◆ **WHAT YOU NEED TO DO**:
Every line from the one containing "This screenshot has height=450, width=800." to the end of the records below should be returned exactly; pictures are to be dropped.

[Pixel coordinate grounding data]
::::::::
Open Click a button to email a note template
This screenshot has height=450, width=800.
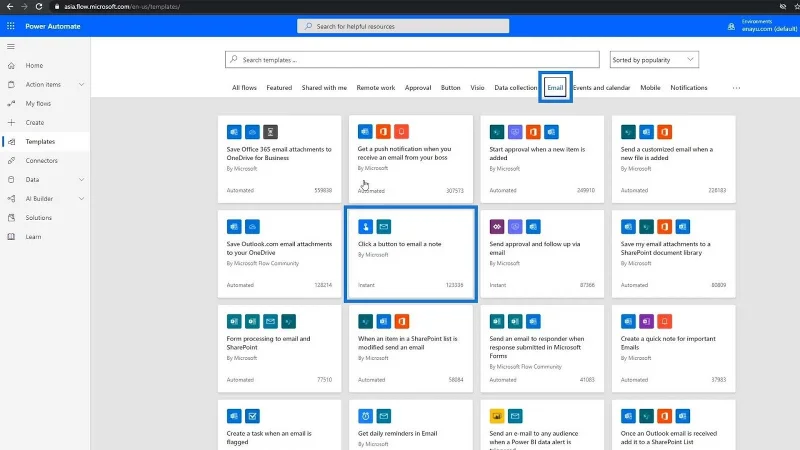point(411,254)
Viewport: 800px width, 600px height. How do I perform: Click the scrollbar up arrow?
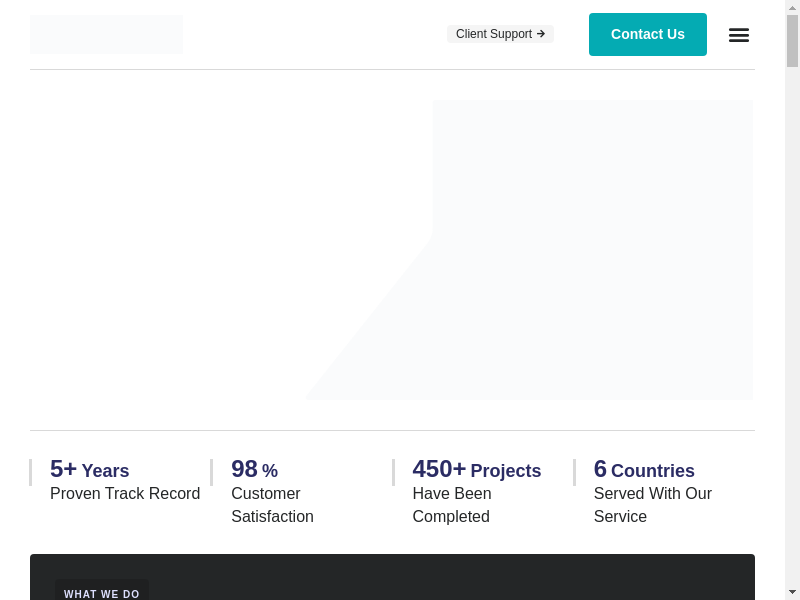point(792,8)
::::::::
◆ **YOUR RESPONSE**:
This screenshot has height=450, width=800.
point(411,254)
Viewport: 800px width, 600px height. How do I perform: Click the scrollbar up arrow?
point(792,8)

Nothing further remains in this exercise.